Measuring Stability in Trading Models

When evaluating trading models, raw profit alone rarely tells the whole story.

Two models can produce similar returns while behaving very differently.
One might generate smooth, consistent gains, while another achieves the same profit through large swings and unstable performance.

The Sharpe Ratio is a metric that helps quantify this difference.

In simple terms, it describes how much return a model produces relative to the volatility of those returns. A higher Sharpe Ratio usually indicates that returns are achieved more consistently and with less variability.

For systematic trading, this distinction matters a lot. Profit alone can be misleading — but profit relative to risk and stability reveals much more about the true character of a model.
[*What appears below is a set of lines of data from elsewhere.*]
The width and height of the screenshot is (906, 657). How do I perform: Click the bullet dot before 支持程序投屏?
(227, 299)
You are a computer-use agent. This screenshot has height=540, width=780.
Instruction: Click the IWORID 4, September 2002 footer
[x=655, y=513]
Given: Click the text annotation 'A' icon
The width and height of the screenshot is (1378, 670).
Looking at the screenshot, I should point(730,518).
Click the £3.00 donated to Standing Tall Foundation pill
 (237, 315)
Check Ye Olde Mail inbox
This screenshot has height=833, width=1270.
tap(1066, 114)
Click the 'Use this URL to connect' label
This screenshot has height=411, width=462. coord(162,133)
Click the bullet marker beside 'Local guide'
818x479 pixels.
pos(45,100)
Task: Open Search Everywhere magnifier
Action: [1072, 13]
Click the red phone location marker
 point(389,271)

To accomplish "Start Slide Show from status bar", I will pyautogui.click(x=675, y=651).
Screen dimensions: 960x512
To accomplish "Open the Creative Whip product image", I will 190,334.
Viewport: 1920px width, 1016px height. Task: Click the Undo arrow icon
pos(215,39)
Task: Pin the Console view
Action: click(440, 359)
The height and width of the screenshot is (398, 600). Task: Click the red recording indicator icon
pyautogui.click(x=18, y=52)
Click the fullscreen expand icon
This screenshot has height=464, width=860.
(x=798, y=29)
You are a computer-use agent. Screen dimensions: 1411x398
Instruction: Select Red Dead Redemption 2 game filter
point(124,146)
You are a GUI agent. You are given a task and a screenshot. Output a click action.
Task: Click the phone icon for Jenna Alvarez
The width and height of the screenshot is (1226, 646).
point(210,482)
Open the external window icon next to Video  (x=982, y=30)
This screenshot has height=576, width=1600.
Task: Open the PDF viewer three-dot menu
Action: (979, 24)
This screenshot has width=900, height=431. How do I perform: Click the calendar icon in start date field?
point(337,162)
Why it matters when comparing models

When many trading models compete, the goal is not just to find the most profitable one.

The real goal is to identify models whose behavior is stable enough to survive changing market conditions.

A strategy that produces high returns but with chaotic swings often depends on very specific conditions. Once those conditions change, the apparent edge can disappear quickly.

Metrics like the Sharpe Ratio help reveal this structural difference. They highlight whether returns come from a stable behavioral pattern or from fragile bursts of performance.

In markets that constantly evolve, consistency often matters more than peak profit.

How this is used in darwintIQ

darwintIQ evaluates trading models over a recent rolling window of market data.

Within that window, models are compared against each other based on multiple characteristics — profitability, drawdown behavior, distribution of returns, and overall stability.

Sharpe Ratio contributes to this evaluation by describing how stable a model’s return profile is relative to its volatility.

However, it is never interpreted in isolation.

Instead, darwintIQ combines Sharpe Ratio with other behavioral metrics to assess the overall robustness of a model. A strategy with strong returns but unstable behavior will rank differently from one that produces slightly lower returns but with much more consistent structure.

This helps the system distinguish models that are temporarily lucky from those that show durable behavior under the current market environment.